Do que devemos chamar as extraordinárias construções intelectuais que são as obras de Darwin, Marx e Freud? Não são estritamente ciências, mesmo que a biologia – incluindo a biologia contemporânea – seja pensada dentro do quadro darwinista. Certamente elas não são filosofias, mesmo que a dialética, esse antigo nome platônico para a filosofia, tenha tido um novo momento através de Marx. Elas não podem ser reduzidas às práticas sobre as quais elas lançam luz, mesmo que a experiência prove que Darwin estava certo, mesmo que a política revolucionária tente verificar a hipótese comunista de Marx, e mesmo se a cura psicanalítica coloca Freud nas fronteiras sempre mutantes da psiquiatria.
Vamos chamar “o século XIX” o tempo que passa da Revolução Francesa até a Revolução Russa. Eu proponho chamar essas três tentativas geniais de pensamento de dispositivos, e alegar que, em certo sentido, esses dispositivos identificam o que o século 19 trouxe, como um novo poder, à história da emancipação da humanidade. Após Darwin, os movimentos da vida e da existência humanas, irrevogavelmente separados de toda transcendência religiosa, foram deixados à imanência de suas próprias leis.
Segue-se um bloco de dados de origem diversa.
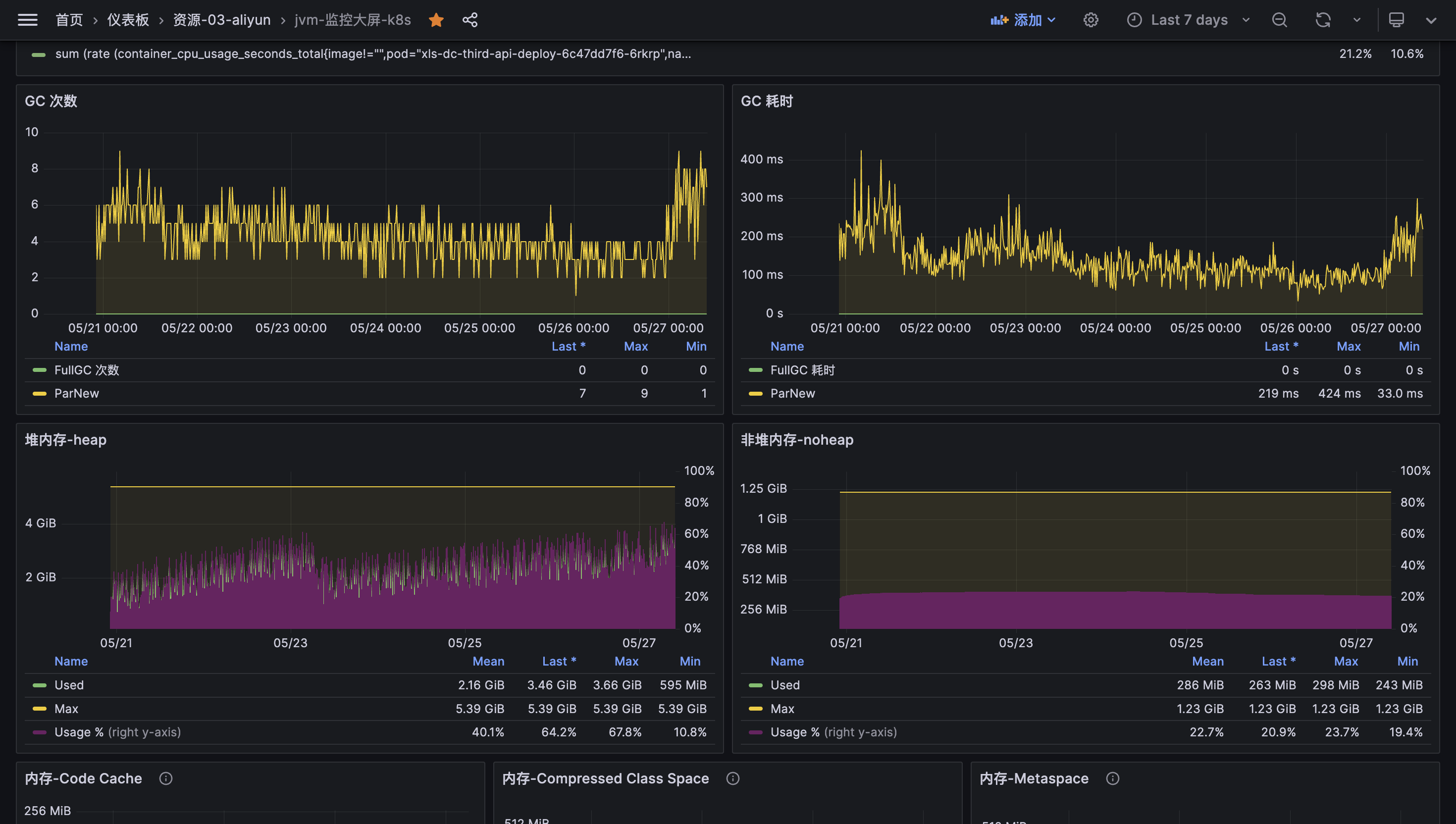
Task: Click the yellow Max swatch in noheap legend
Action: pyautogui.click(x=755, y=709)
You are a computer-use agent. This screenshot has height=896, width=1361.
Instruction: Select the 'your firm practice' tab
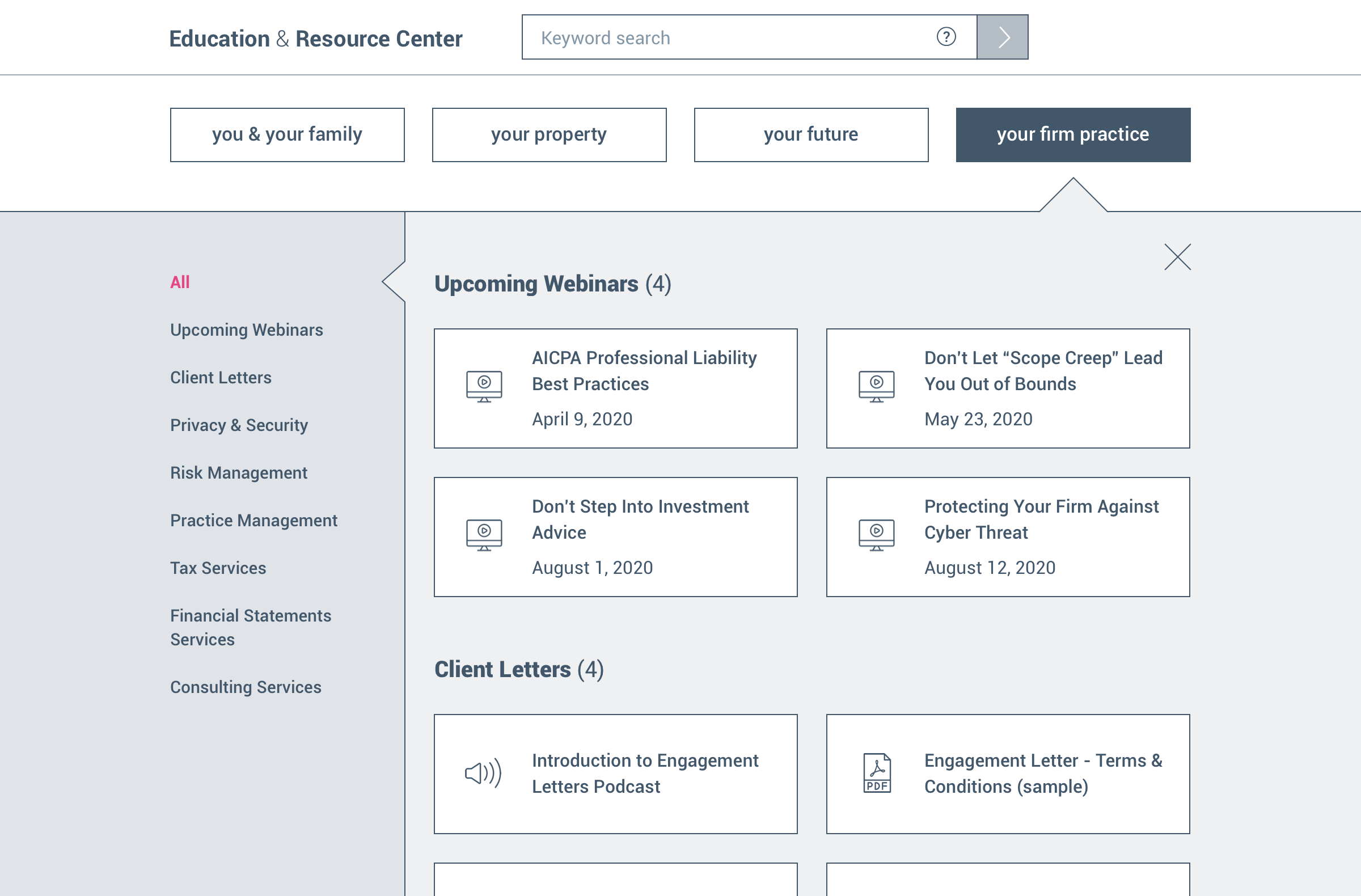coord(1073,135)
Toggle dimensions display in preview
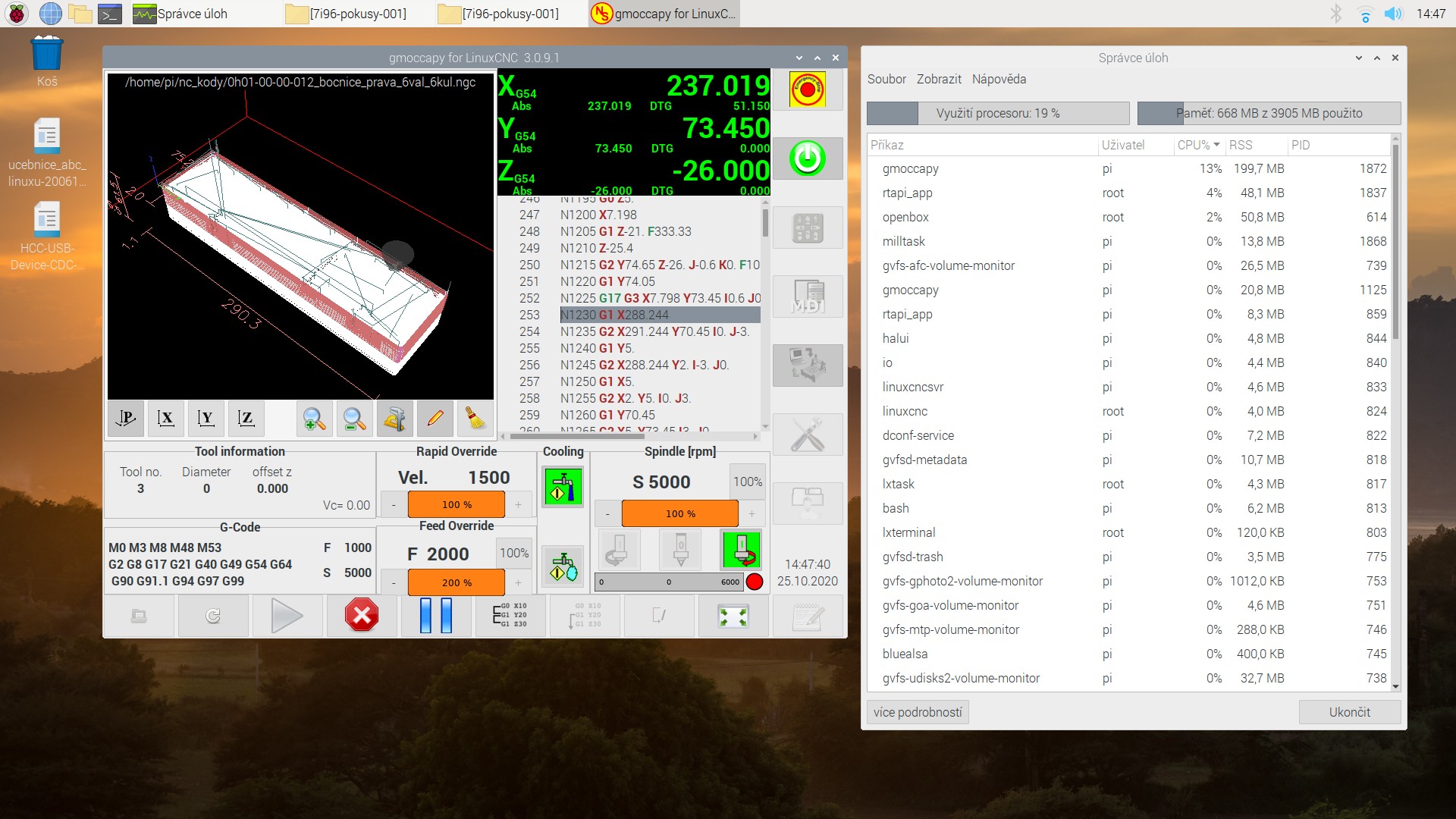1456x819 pixels. point(394,419)
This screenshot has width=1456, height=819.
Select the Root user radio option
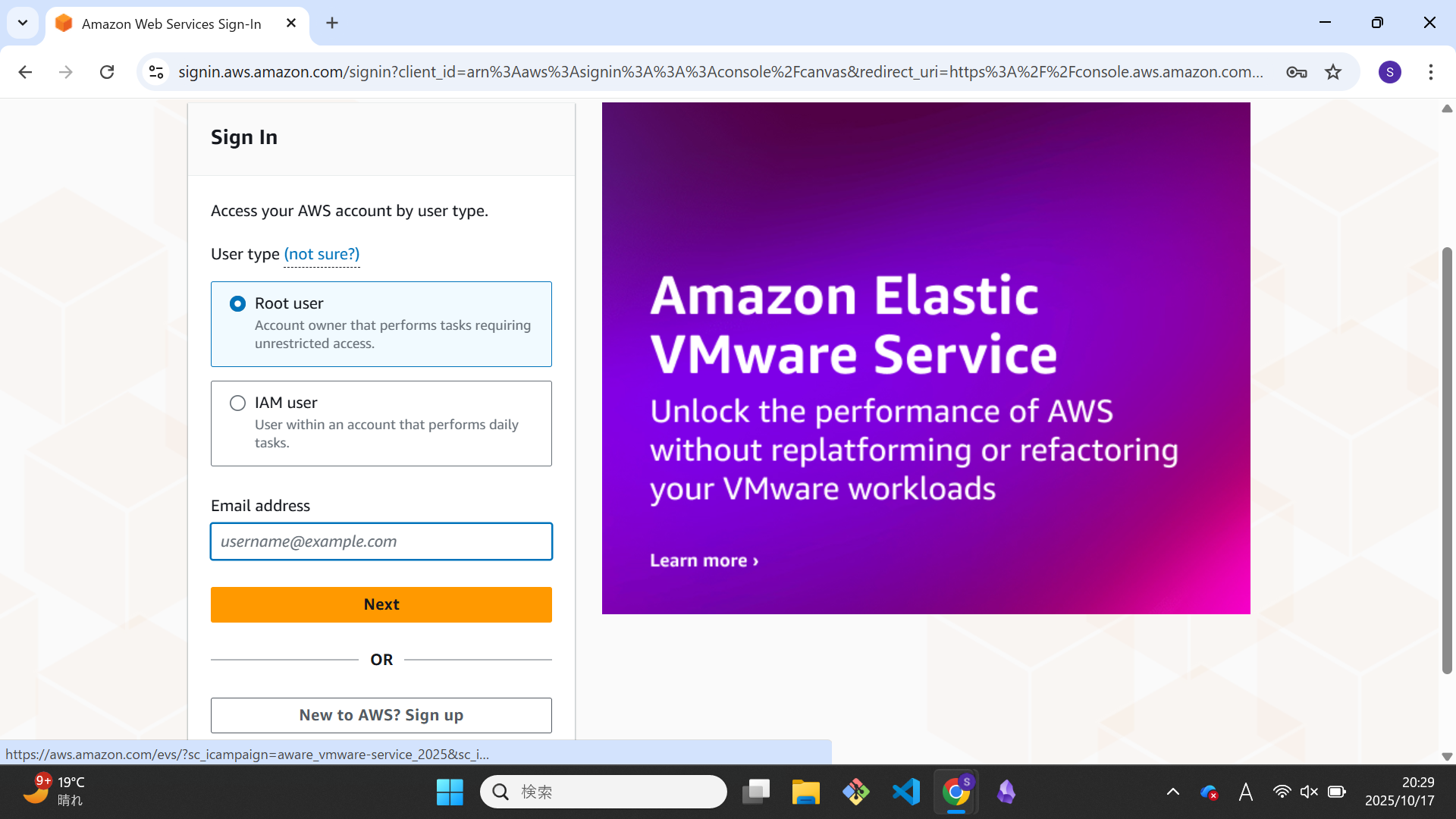tap(237, 303)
Depois de Marx, a história dos grupos humanos foi removida tanto da opacidade da providência como das imensas forças opressivas da propriedade privada, da família e do Estado. Ela foi deixada ao livre jogo das contradições dentro das quais um futuro igualitário poderia ser escrito – mesmo que fosse com esforço e incerteza. Depois de Freud, entendeu-se que não há alma, cujo treinamento poderia ser sempre de tipo moralizante, opondo-se aos desejos primordiais através dos quais a infância traz aquilo que será. Pelo contrário, é no centro desses desejos, particularmente dos desejos sexuais, que a possível liberdade do sujeito está em jogo – a liberdade do sujeito na medida em que ele cai presa da linguagem, esse sumário da ordem simbólica.
Durante muito tempo, todos os tipos de conservadorismo atacaram esses três grandes dispositivos. É natural. É um fato bem conhecido que, nos Estados Unidos, até hoje, as instituições educacionais são muitas vezes obrigadas a opor o criacionismo bíblico à evolução no sentido darwiniano. A história do anticomunismo praticamente se sobrepõe à da ideologia dominante em todos os grandes países em que o capitalismo-parlamentar reina sob o rótulo de “democracia”. O positivismo psiquiátrico normalizado, que vê desvios e anomalias em todos os lugares, que devem ser combatidos por meio da brutalidade química, tenta desesperadamente “provar” que a psicanálise é uma impostura.
Durante muito tempo, particularmente na França, foram, no entanto, os grandes efeitos emancipadores, em pensamento e ação, de Darwin, Marx e Freud, que prevaleceram, é claro, em meio a argumentos ferozes, revisões agonizantes e críticas criativas. O movimento desses dispositivos dominou a arena intelectual. Os conservadores estavam na defensiva.
Após o vasto processo de normalização em escala global que começou nos anos 80, qualquer tipo de pensamento emancipador ou mesmo meramente crítico é inconveniente. Assim, vimos as tentativas se seguirem, tentando remover todos os vestígios dos grandes dispositivos de pensamento que foram chamados de “ideologias”, enquanto que elas são exatamente a crítica racional da servidão ideológica. A França, de acordo com Marx, “a terra clássica da luta de classes”, encontrou-se sob a ação de pequenos grupos de renegados da “década vermelha” (1965-1975), que estão na linha de frente dessa contração. Nós testemunhamos o surgimento dos “livros negros” do comunismo, da psicanálise, da evolução, e de tudo o que não é igual à estupidez contemporânea: consumir, trabalhar, votar e calar-se.
Entre essas tentativas, que, sob a perspectiva da “modernidade”, reciclam um absurdo liberal obsoleto da década de 1820, os menos detestáveis não são aqueles que são dirigidos por um materialismo do gozo para atuar como uma espécie de vigia, particularmente no que diz respeito à psicanálise. Longe de se relacionar com qualquer tipo de emancipação, o imperativo “Goze!” é aquele que as chamadas sociedades ocidentais nos ordenam obedecer. E isso para que possamos impedir a nós mesmos de organizar o que realmente importa: o processo pelo qual algumas verdades disponíveis são liberadas e que os dispositivos do pensamento costumavam guardar.
Então devemos nos referir por “obscurantismo contemporâneo” a todas as formas, sem exceção, de minar e erradicar o poder contido, em benefício de toda a humanidade, em Darwin, Marx e Freud.